Court of Appeals of Ohio, Third District, Union County
Apr 10, 2003
No. 14-02-27 (Ohio Ct. App. Apr. 10, 2003)

Opinion

No. 14-02-27.

DATE OF JUDGMENT ENTRY April 10, 2003.

Civil Appeal from Common Pleas Court.

JILL STEMEN TANGEMAN, Attorney at Law, Reg. #0066453, 600 South High Street, Suite 100, Columbus, Ohio 43215, For Appellant.

ALISON BOGGS, Attorney at Law, Reg. #0055841, 221 West Fifth Street, Third Floor, Room 333, Marysville, Ohio 43040, For Appellee.


OPINION


{¶ 1} Appellant, American Outdoor Advertising, Inc. ("American"), appeals a Union County Common Pleas Court decision affirming an order of the Jerome Township Board of Zoning Appeals ("BZA") that denied an application for a variance regarding the construction of a billboard. On appeal, American claims that the trial court, in finding that its request was for a use variance, employed the wrong standard of review for determining whether a variance should have been issued. However, regardless of whether the application was for a use or area variance, R.C. 519.14 mandates that township boards of zoning appeals use the "unnecessary hardship" standard when deciding whether to grant any variance. In applying the proper standard, a preponderance of the evidence supported the trial court's decision that American did not make a showing of unnecessary hardship; thus, we affirm the decision.

{¶ 2} American entered into a ten-year lease with John and Melissa Fenchak for a portion of land abutting U.S. Route 33 to construct a billboard for advertising purposes.

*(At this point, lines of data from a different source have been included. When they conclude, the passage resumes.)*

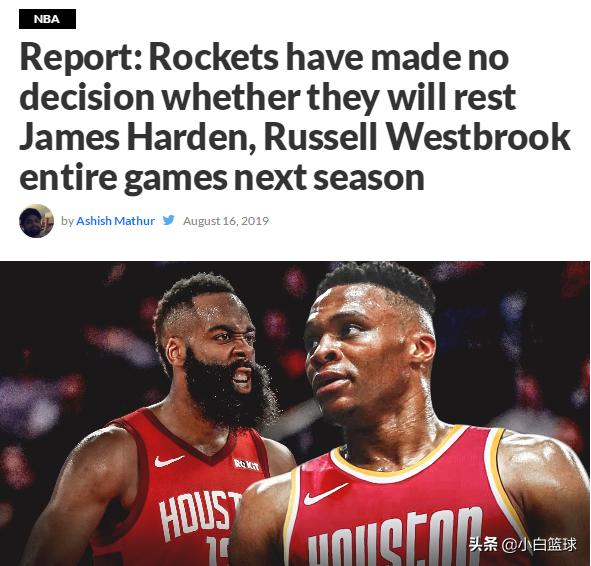Visit the Ashish Mathur author link
The image size is (591, 566).
[115, 221]
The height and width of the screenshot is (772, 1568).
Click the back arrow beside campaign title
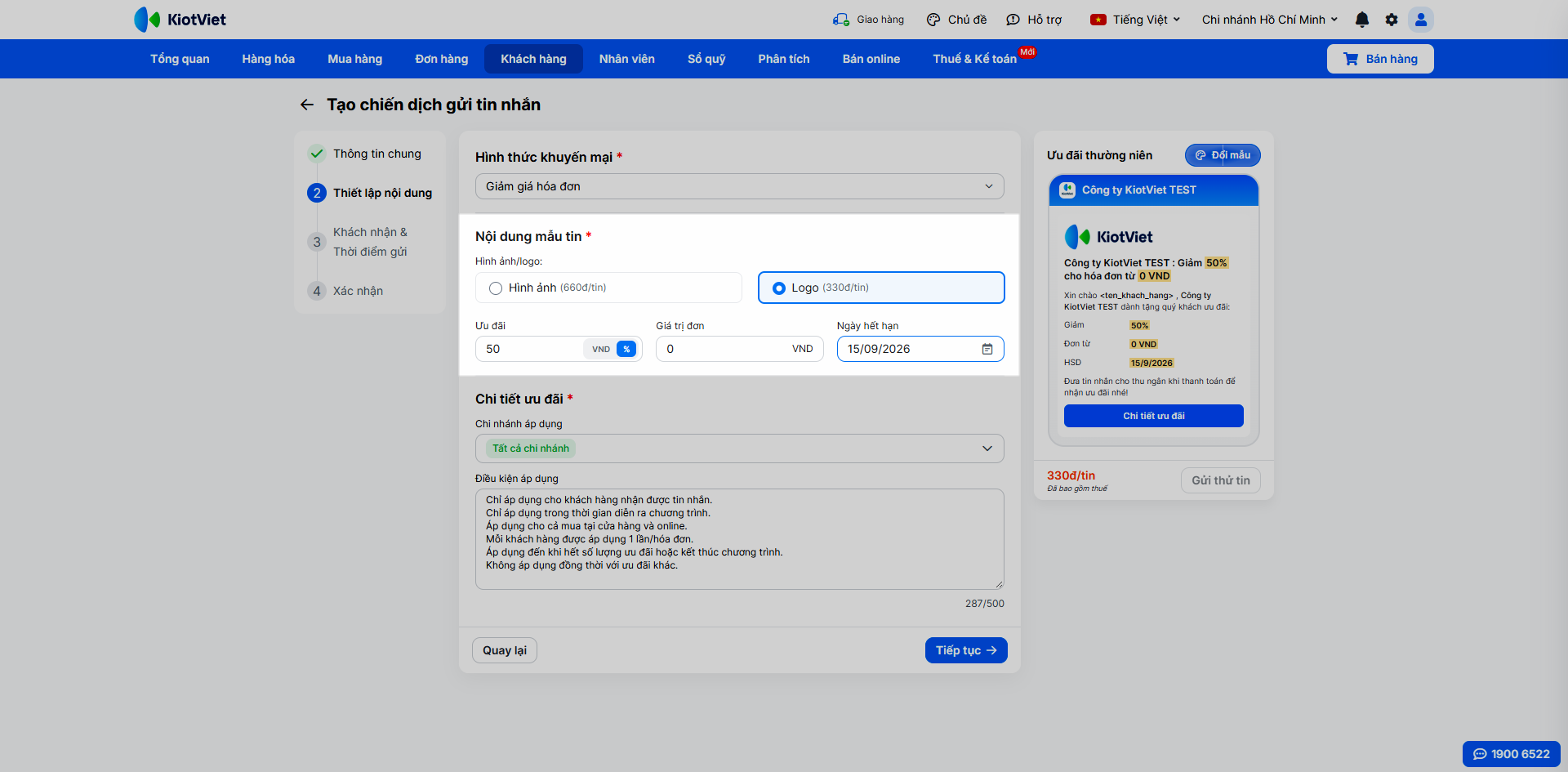307,105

Thereafter, American received permits from the Ohio Department of Transportation ("ODOT") that would allow construction of the billboard up to twenty-five feet from the highway. The permit from ODOT, however, was conditioned upon any additional restrictions from local authorities.

{¶ 3} Accordingly, American sought a building permit from the Jerome Township Zoning Inspector to construct the billboard twenty-five feet from the highway, but was informed that a permit could not issue because the minimum setback from U.S. Route 33 for a billboard in excess of one hundred square feet is two hundred feet. In response, American petitioned the BZA for a variance that would allow construction of the billboard with a fifty-foot setback, instead of its initial request of twenty-five feet. American claimed that without a variance, proposed buildings surrounding the area would block the billboard from view on U.S. Route 33. After a public hearing, the BZA denied American's request.

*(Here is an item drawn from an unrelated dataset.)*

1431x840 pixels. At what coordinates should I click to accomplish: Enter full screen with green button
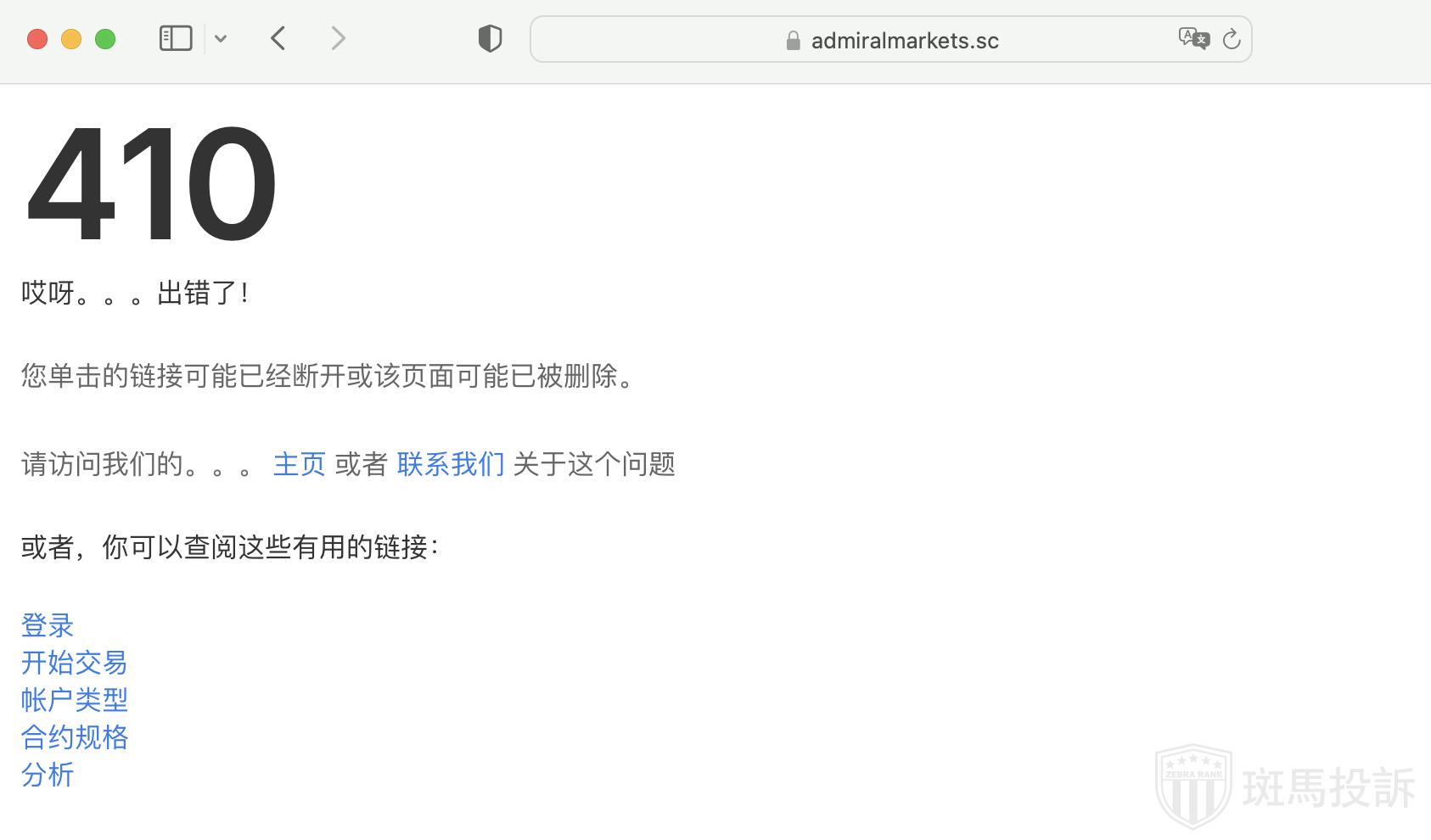105,39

{¶ 4} American appealed the BZA decision to the Union County Common Pleas Court. The trial court affirmed, finding that a preponderance of the evidence supported the BZA decision. American appeals the trial court's decision and asserts a single assignment of error for our review.

Assignment of Error I

The trial court abused its discretion by affirming the decision of the Jerome Township Board of Zoning Appeals based upon a misapplication of the standards set forth in Chapter 2506 of the Ohio Revised Code and in Duncan v. Village of Middlefield , 23 Ohio St.3d 83.

{¶ 5} In administrative appeals filed pursuant to R.C. Chapter 2506, trial courts must decide whether the administrative record contains a preponderance of substantial, reliable, and probative evidence to support the board's decision. In so doing, the court is cautioned not to substitute its own judgment for that of the board. The appellate court's function is then limited to the determination of whether the trial court correctly applied this standard of review. An appellate court must affirm the decision of the trial court unless it finds, as a matter of law, that the decision is not supported by a preponderance of substantial, reliable, and probative evidence. This is tantamount to an abuse of discretion standard; therefore, an appellate court can only reverse the trial court's determination upon finding that the decision is unreasonable, arbitrary, or unconscionable.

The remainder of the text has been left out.